--- EXTRACTED RECORDS Enclosed Below ---

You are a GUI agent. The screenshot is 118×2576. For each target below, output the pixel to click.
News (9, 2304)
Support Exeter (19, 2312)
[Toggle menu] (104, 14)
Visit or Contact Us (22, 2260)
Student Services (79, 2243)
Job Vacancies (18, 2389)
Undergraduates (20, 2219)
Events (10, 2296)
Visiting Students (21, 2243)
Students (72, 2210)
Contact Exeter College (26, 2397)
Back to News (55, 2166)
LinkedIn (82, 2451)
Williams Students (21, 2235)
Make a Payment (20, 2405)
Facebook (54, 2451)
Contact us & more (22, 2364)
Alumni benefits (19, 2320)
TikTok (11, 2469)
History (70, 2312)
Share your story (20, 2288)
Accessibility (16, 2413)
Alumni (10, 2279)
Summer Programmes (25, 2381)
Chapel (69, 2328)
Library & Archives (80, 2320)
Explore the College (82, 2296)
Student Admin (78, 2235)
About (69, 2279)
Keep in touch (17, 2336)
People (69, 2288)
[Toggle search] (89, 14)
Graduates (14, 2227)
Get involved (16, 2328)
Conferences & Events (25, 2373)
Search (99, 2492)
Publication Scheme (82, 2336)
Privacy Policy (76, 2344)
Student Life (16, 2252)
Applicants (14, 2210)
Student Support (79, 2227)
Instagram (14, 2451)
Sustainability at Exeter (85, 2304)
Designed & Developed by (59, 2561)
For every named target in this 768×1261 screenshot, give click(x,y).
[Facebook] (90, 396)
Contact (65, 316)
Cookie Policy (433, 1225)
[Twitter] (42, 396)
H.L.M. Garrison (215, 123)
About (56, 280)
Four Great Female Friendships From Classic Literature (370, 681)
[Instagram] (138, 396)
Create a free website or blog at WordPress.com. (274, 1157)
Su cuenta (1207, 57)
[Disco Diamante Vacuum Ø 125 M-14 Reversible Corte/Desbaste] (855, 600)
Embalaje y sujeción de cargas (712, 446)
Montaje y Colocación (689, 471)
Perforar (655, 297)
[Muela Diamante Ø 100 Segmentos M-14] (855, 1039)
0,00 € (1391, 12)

--- End of Enclosed EXTRACTED RECORDS ---

# WORK REQUIRED
Please give back all of the records exactly as written.

# OUTPUT
You are a GUI agent. The screenshot is 118×2576. For each target below, output the pixel to click.
News (9, 2304)
Support Exeter (19, 2312)
[Toggle menu] (104, 14)
Visit or Contact Us (22, 2260)
Student Services (79, 2243)
Job Vacancies (18, 2389)
Undergraduates (20, 2219)
Events (10, 2296)
Visiting Students (21, 2243)
Students (72, 2210)
Contact Exeter College (26, 2397)
Back to News (55, 2166)
LinkedIn (82, 2451)
Williams Students (21, 2235)
Make a Payment (20, 2405)
Facebook (54, 2451)
Contact us & more (22, 2364)
Alumni benefits (19, 2320)
TikTok (11, 2469)
History (70, 2312)
Share your story (20, 2288)
Accessibility (16, 2413)
Alumni (10, 2279)
Summer Programmes (25, 2381)
Chapel (69, 2328)
Library & Archives (80, 2320)
Explore the College (82, 2296)
Student Admin (78, 2235)
About (69, 2279)
Keep in touch (17, 2336)
People (69, 2288)
[Toggle search] (89, 14)
Graduates (14, 2227)
Get involved (16, 2328)
Conferences & Events (25, 2373)
Search (99, 2492)
Publication Scheme (82, 2336)
Privacy Policy (76, 2344)
Student Life (16, 2252)
Applicants (14, 2210)
Student Support (79, 2227)
Instagram (14, 2451)
Sustainability at Exeter (85, 2304)
Designed & Developed by (59, 2561)
For every named target in this 768×1261 screenshot, give click(x,y).
[Facebook] (90, 396)
Contact (65, 316)
Cookie Policy (433, 1225)
[Twitter] (42, 396)
H.L.M. Garrison (215, 123)
About (56, 280)
Four Great Female Friendships From Classic Literature (370, 681)
[Instagram] (138, 396)
Create a free website or blog at WordPress.com. (274, 1157)
Su cuenta (1207, 57)
[Disco Diamante Vacuum Ø 125 M-14 Reversible Corte/Desbaste] (855, 600)
Embalaje y sujeción de cargas (712, 446)
Montaje y Colocación (689, 471)
Perforar (655, 297)
[Muela Diamante Ø 100 Segmentos M-14] (855, 1039)
0,00 € (1391, 12)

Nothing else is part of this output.